Christian Feurstein

Wirtschaftsarchiv Vorarlberg

Gastronomie im Umbruch

Juli 2016

In letzter Zeit wurde öfters auf das Aussterben alter Traditions­gasthäuser hingewiesen. Was sind die Gründe dafür? Inwiefern hat sich das gastronomische Angebot tatsächlich verändert?

Kaum eine Ortschaft hat nicht schon den Verlust des einen oder anderen Traditionsgasthauses zu verzeichnen gehabt. Ohnehin längst vergangen sind jene Zeiten, als man sich nach dem sonntäglichen Kirchgang beim Wirt zum Stammtisch oder Frühschoppen traf. Das vormals dörflich geprägte Sozialverhalten hat sich verändert. Wochenenden werden vermehrt im Kreis der Familie verbracht, wenn werktags jeder seiner eigenen Beschäftigung nachgeht. Gewandelt hat sich auch die Bedeutung des Wirts, dem in der früheren Dorfstruktur eine zentrale Funktion zukam. Bei ihm erfuhr man alle wichtigen Neuigkeiten. In der heutigen individualisierten Gesellschaft spielt dies keine Rolle mehr.

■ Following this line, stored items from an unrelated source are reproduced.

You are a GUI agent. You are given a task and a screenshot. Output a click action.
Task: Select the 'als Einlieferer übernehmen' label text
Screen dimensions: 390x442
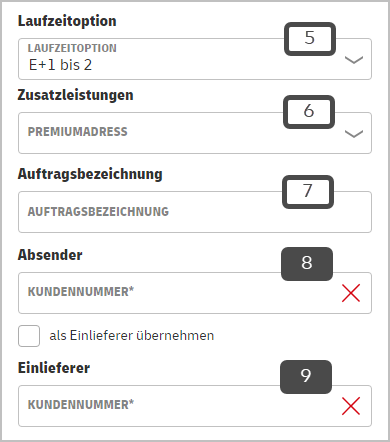(132, 336)
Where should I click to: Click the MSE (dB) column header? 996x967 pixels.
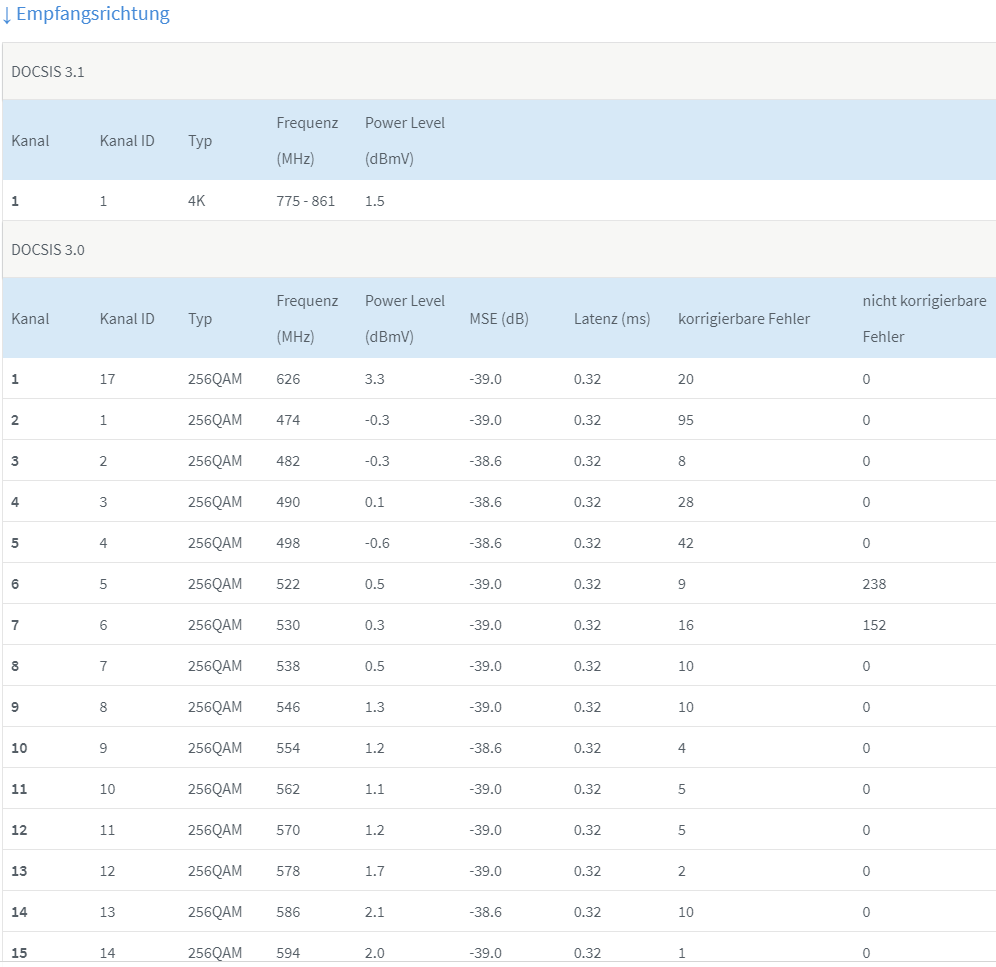coord(499,319)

In jüngerer Zeit machen zudem verschärfte Vorschriften (etwa Raucherbestimmungen) und strengere Kontrollen den Gastwirten zu schaffen. Damit verbundene Investitionen und rückläufige Einnahmen bringen manchen Betreiber an den Rand des Ruins. Auch Insolvenzen sind keine Seltenheit. Oft findet sich aber einfach kein Nachfolger mehr, der bereit ist, einen kaum gewinnbringenden Gastronomiebetrieb unter hohem Einsatz weiterzuführen. Kritiker dieser Entwicklung bedauern einen Verlust der alten Gasthauskultur und verweisen auf die steigende Zahl an Pizzerias und Dönerlokalen. Konkrete Daten dazu liegen allerdings nicht vor, da solche Einzelgruppen statistisch nicht erfasst werden.

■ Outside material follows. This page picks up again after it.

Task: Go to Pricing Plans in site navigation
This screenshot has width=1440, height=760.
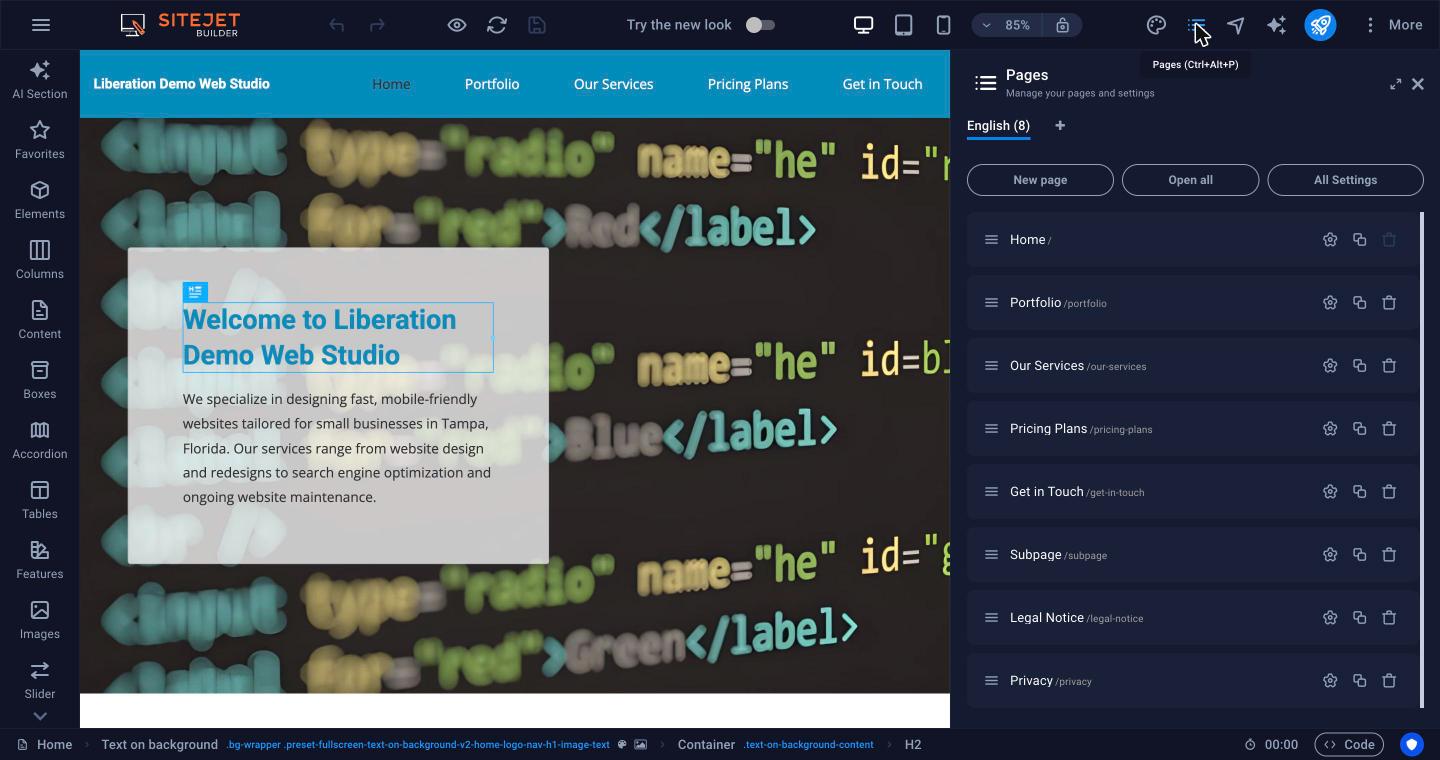Action: pos(748,84)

Ein Blick über die Landesgrenzen zeigt, dass das Verschwinden von Traditionsgasthäusern keineswegs nur ein regionaler Trend ist. Soziologen untersuchten 2010/11 in Kooperation mit der Wirtschaftskammer die Bedeutung und Perspektiven oberösterreichischer Landgasthäuser. Mehr als die Hälfte der befragten Gemeinden gaben an, in den letzten zehn Jahren mindestens ein Gasthaus verloren zu haben. Ebenso hatten über die Hälfte der befragten Wirte in der Vergangenheit bereits überlegt, den Betrieb einzustellen. Eine wesentliche Rolle spielte dabei auch der Umstand, dass Vereine vermehrt in eigene Lokale ausweichen. Dort finden dann nicht nur reguläre Treffen, sondern auch größere Vereinsfestlichkeiten statt. Der Gastronomie entgeht dadurch eine wichtige Einnahmequelle. Die Studie empfiehlt daher, Gasthäuser als Vereinslokale wieder zu entdecken.

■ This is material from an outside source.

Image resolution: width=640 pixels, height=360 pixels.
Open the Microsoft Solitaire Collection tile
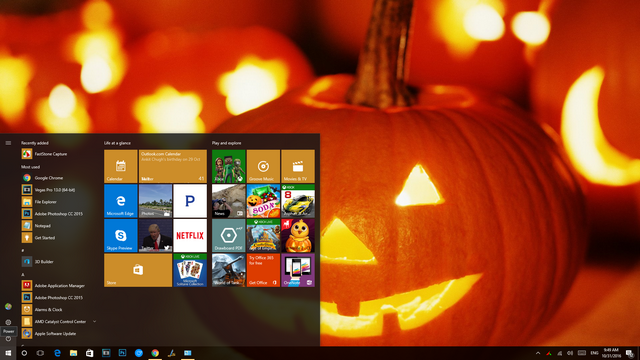coord(190,270)
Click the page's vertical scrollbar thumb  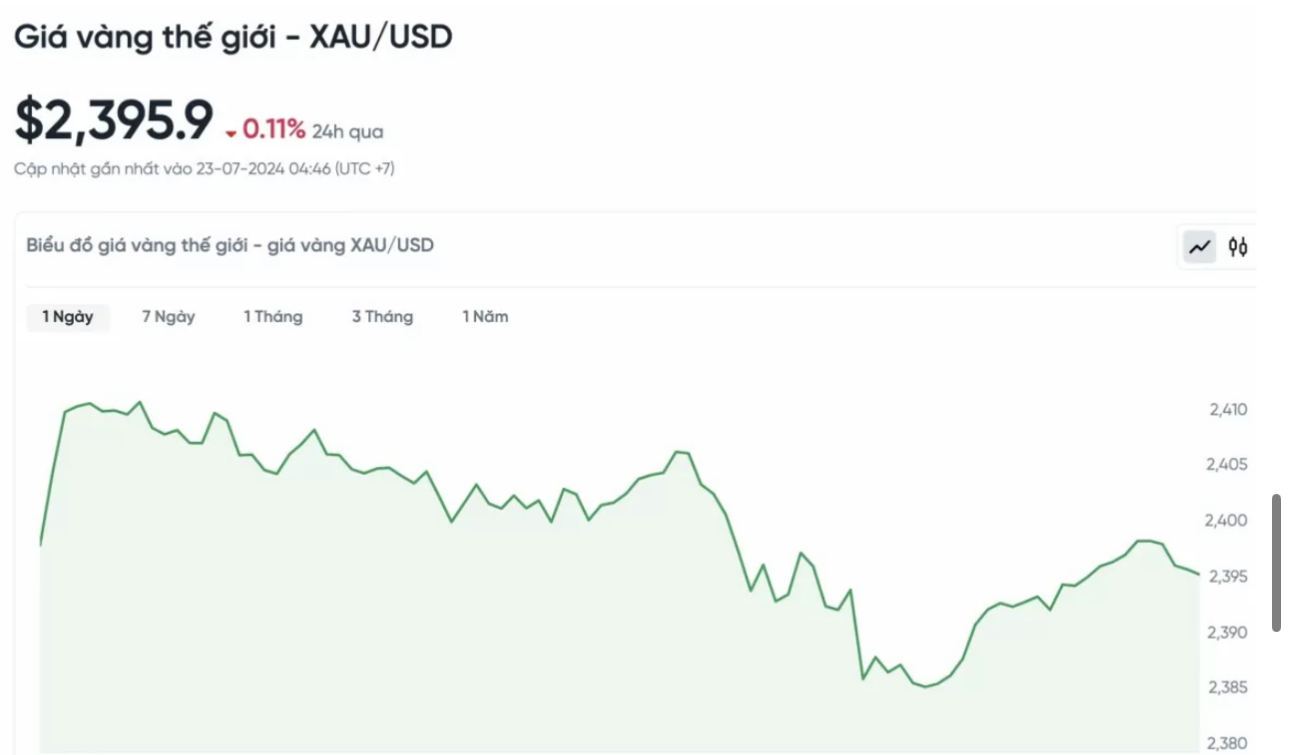1276,562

Gastronomie und Bierkonsum

Bier ist hierzulande stärker mit der Gastronomie verbunden als jedes andere Getränk. Viele Gasthäuser betrieben noch vor hundert Jahren eigene Kleinbrauereien, ehe die Industrialisierung in dieser Branche Einzug hielt. Die Kleinbrauereien verschwanden, übrig blieben jene größeren Hersteller, welche in die Modernisierung zu investieren vermochten. Doch auch heute noch sind entsprechende Werbetafeln, Sonnenschirme oder Laternen an den Lokalen schon von Weitem sichtbar und machen deutlich, welche Bier-Hausmarke ausgeschenkt wird.

Die zuvor beschriebenen Veränderungen in der Gastronomie schlagen sich im Bierkonsum sichtbar nieder. Ob dieser über die Jahre zurückgegangen ist, sei dahingestellt. Verlagert hat er sich in jedem Fall, nämlich von der Gast- in die Wohnstube.